▶ PROVIDED TEXT
2.9. SignalP and Phobius

FASTA sequences of 6763 proteins (see above) were queried based on UniProt ID, with the R‐package, protr [44]. Sequences of 6582 of these entries could be retrieved and were included in our analyses. The remaining proteins (n = 181) were not included due to redundancy or discontinuation of their UniProt ID. Signal peptides were predicted from fasta by using SignalP V. 4.1 [45] (http://www.cbs.dtu.dk/services/SignalP/) and Phobius [46] (http://phobius.sbc.su.se/). For Signal P analysis, the default cutoff of the mean signal peptide score (S _mean) was > 0.3 to define a signal.

2.10. Differential abundance analysis

The statistical software, limma (linear models for microarray data) implemented in r, is powerful for small sample sizes due to shrinkage of feature‐specific variances [47]. A number of studies have demonstrated the versatility of this software for the analysis of different ‐omics data, including proteomics data [48, 49]. Here, DAA used a corrected P‐value (FDR ≤ 0.05) as the cutoff for significance, as well as log‐fold change (logFC) ≥ 1 (±5%) or ≤ −1 (±5%) for up‐ or downregulated proteins, respectively. In our DAA, the following groups were used for comparisons: (a) all pairwise subtype combinations, (b) hormone receptor status (ER, PgR, Her2), (c) high TIL status (2+ and 3+) versus low TIL status (neg and 1+), and (d) high‐grade tumors (3) versus low‐grade tumors (1 and 2). Based on the hierarchical clustering, we also included information on LC‐MS/MS pools as contrasts in the design matrices for DAA.

▶ ACTIONS TO TAKE
1 - Echo the methods excerpt from "FASTA sequences of" up to and including "define a signal.".
2 - According to the methods excerpt, for how many proteins could sequences be retrieved and included in the analyses?
3 - Do these statements agree with the methods excerpt? For each, answer yes or no and quote the words of the excerpt that decide it.
(a) Signal peptides were predicted using SignalP version 4.1.
(b) The differential abundance analysis used an uncorrected P-value of 0.01 as its significance cutoff.
(c) Low TIL status covered the 2+ and 3+ categories.
The rows that come after this are separate material, unconnected to the methods excerpt.

▶ RECORDS SUPPLIED
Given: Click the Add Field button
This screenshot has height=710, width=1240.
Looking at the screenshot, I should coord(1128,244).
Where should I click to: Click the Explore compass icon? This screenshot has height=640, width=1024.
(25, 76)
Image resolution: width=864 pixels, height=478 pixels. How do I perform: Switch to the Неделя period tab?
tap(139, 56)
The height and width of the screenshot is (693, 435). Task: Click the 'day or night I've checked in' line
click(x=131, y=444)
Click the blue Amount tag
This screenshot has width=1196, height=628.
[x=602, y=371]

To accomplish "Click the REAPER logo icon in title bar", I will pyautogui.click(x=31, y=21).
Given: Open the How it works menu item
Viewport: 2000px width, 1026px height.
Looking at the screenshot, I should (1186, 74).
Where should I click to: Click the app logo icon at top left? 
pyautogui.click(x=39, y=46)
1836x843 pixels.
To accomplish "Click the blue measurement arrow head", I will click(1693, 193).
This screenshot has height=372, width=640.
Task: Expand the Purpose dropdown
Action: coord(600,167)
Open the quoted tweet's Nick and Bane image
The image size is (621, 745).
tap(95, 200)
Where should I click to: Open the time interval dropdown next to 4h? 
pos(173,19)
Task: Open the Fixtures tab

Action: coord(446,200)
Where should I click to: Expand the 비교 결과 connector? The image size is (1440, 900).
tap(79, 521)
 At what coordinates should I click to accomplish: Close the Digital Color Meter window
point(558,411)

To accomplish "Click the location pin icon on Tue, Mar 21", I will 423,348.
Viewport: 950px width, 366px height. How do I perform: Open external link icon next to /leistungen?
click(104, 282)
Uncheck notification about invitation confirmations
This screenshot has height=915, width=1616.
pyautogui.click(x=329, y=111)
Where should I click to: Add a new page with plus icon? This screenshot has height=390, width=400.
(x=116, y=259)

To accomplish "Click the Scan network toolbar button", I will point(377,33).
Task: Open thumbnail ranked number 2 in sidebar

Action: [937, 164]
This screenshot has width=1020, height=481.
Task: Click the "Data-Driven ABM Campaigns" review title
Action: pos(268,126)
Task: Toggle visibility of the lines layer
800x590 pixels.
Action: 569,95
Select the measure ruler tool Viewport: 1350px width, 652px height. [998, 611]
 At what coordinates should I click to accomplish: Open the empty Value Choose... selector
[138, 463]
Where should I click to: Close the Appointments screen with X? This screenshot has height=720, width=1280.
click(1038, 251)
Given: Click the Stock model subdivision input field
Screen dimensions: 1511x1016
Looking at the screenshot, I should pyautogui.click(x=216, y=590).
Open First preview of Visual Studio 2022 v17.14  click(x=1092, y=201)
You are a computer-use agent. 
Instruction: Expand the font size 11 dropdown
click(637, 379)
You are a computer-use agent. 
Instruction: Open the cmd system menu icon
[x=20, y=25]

▶ ACTIVITY ANSWERS
1 -
FASTA sequences of 6763 proteins (see above) were queried based on UniProt ID, with the R‐package, protr [44]. Sequences of 6582 of these entries could be retrieved and were included in our analyses. The remaining proteins (n = 181) were not included due to redundancy or discontinuation of their UniProt ID. Signal peptides were predicted from fasta by using SignalP V. 4.1 [45] (http://www.cbs.dtu.dk/services/SignalP/) and Phobius [46] (http://phobius.sbc.su.se/). For Signal P analysis, the default cutoff of the mean signal peptide score (S _mean) was > 0.3 to define a signal.

2 - 6582

3 -
(a) Yes: "Signal peptides were predicted from fasta by using SignalP V. 4.1"
(b) No: "DAA used a corrected P‐value (FDR ≤ 0.05) as the cutoff for significance"
(c) No: "high TIL status (2+ and 3+) versus low TIL status (neg and 1+)"